The batons were harder, because the only figures I’ve got that have one are Renegades Troopers, Renegades Law & Order, ROC Law & Order and the POC Alley Viper. Unwilling to part with any of those, let alone two, I made ’em from the rubber-handles off those spring-loaded monstrosities that come with ROC figures and a pair of the nunchucks that came from POC Tornado-Kick Snake Eyes (from a lot of five I got for $10 two years ago). Didn’t want to fuck around this time, so I snipped a paperclip piece of shim, heated it, and shoved it into the handle bit, then into the baton. Heatgunned it, sanded it, and viola!

Alley Viper and Gear

Alley Viper and Gear

Cobraaaa!

Painting the Cobra sigils on the shield and helmet was a real lesson. At first I tried carving a stamp out of one of my kids’ erasers. It looked good, it was small but rigid, but I couldn’t get it to stamp without smearing. It just needed more precision than my stupid hands could do. Other than hiring the booking sergeant from the copshop, I had to think of something else. A stencil would be too hard to carve, I figured, or at least to make rigid enough to hold still while I painted around it.
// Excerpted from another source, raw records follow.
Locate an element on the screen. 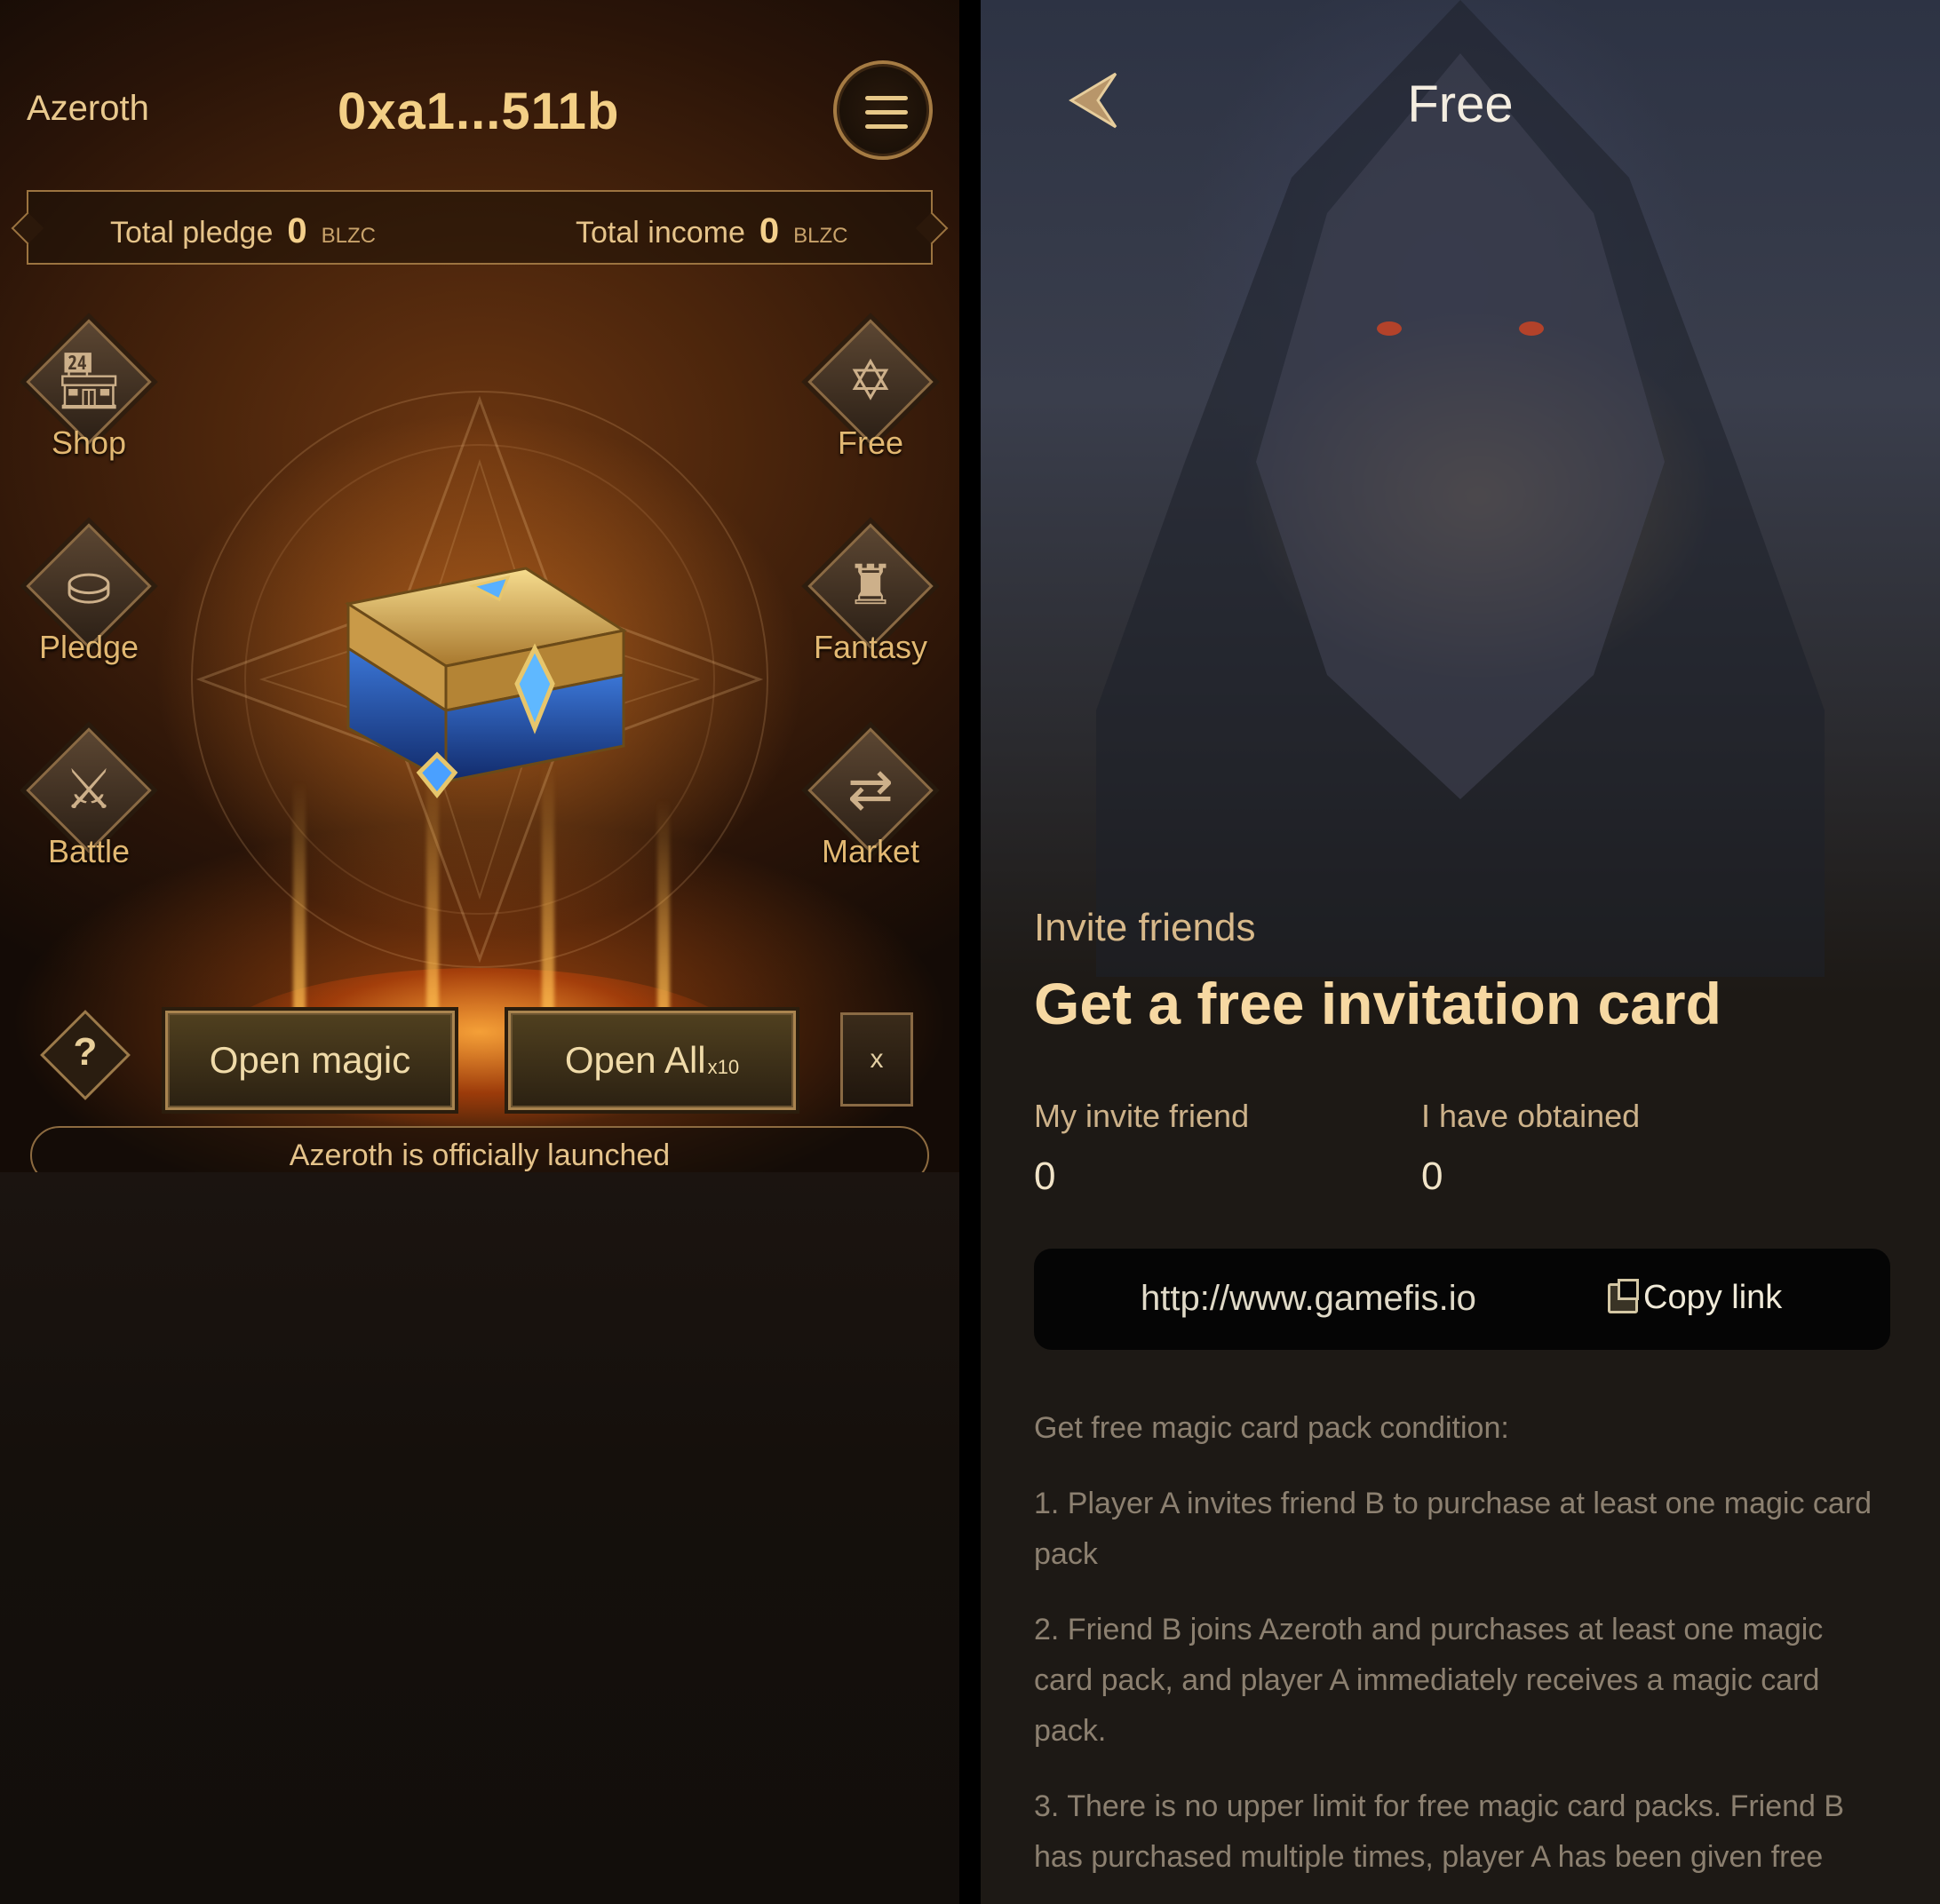 The height and width of the screenshot is (1904, 1940). card-name: Hellscream is located at coordinates (519, 1474). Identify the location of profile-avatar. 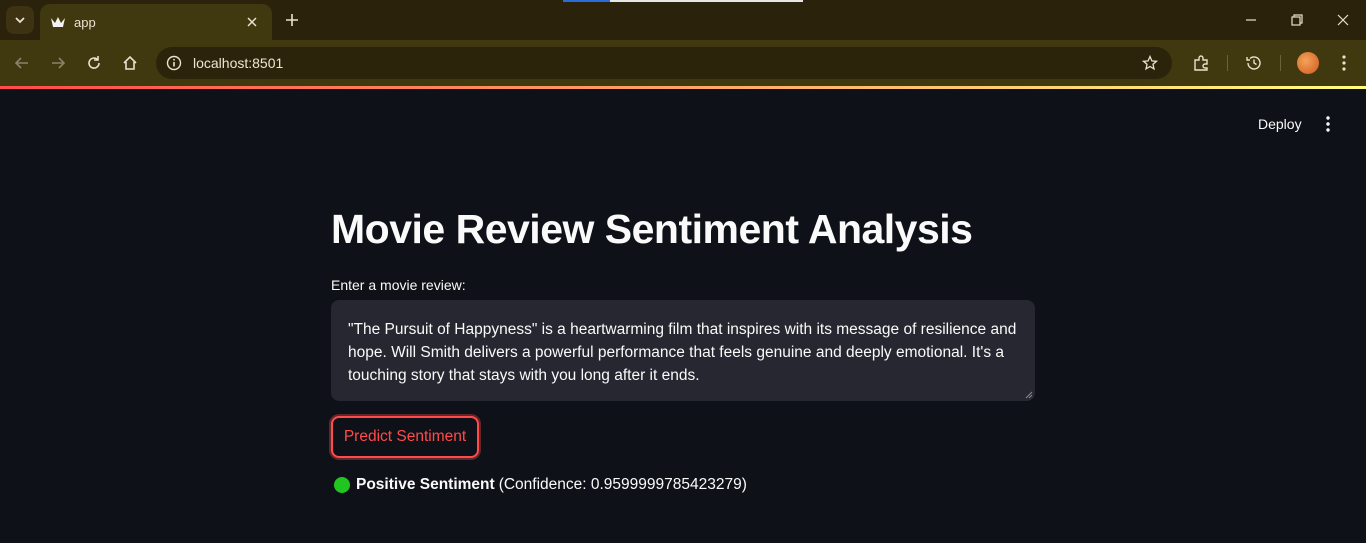
(1308, 63).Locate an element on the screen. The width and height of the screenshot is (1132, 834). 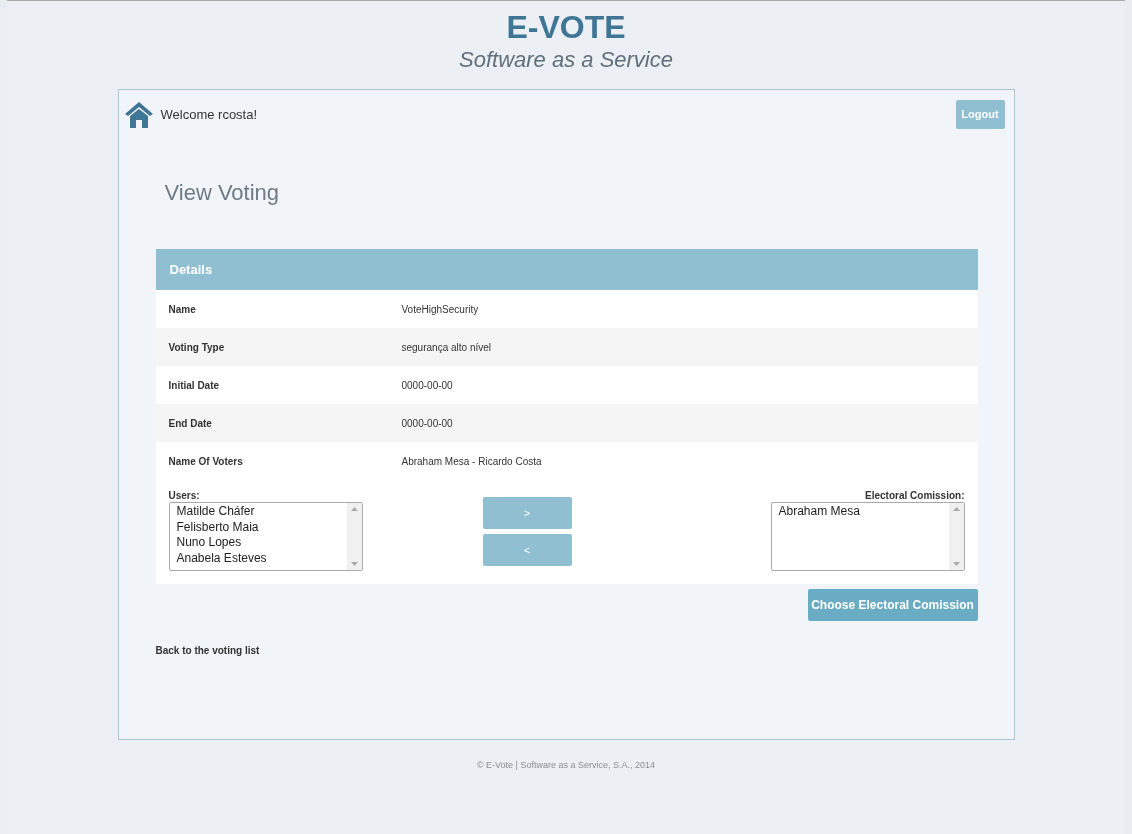
detail-label: Voting Type is located at coordinates (196, 348).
Wifeage with her wisdom again. She took a regular paintbrush, cut the brush bit off the handle and glued on a 2cm section of the thickest fishing line we had in the garage. Looks like dentist’s evilry, but it’s awesome. I honestly didn’t think it’d work, but I was able to get some real detail in there. Sure you dab and reload and dab and reload, but still. I’m ready to try some eyes!

Alley Vipers V

Alley Vipers V

The lesson came in how fkn different I could make them regardless of the fact that I was looking right at the other one I’d just painted. Just the perils of being an artiste I guess, but when you look at ’em for any length of time you start to think, “That one is quite different from the others there champ.”

I only discovered Cobra Stickers about a week ago, but now I know. And knowing is half the painting. I’ve already made a nice order.

Alley Vipers - Visors Down

Alley Vipers III

******

All up, I’m extremely happy. Without having the $30 to get one of the fairly-rare Alley Vipers off eBay, nor the willingness to spend that much on an army-builder out of sheer principle, I got to learn a lot about how to do this shit, and I got two great-looking, fully-posable figures too.

Hell, I might just go for a third, just to see if I can.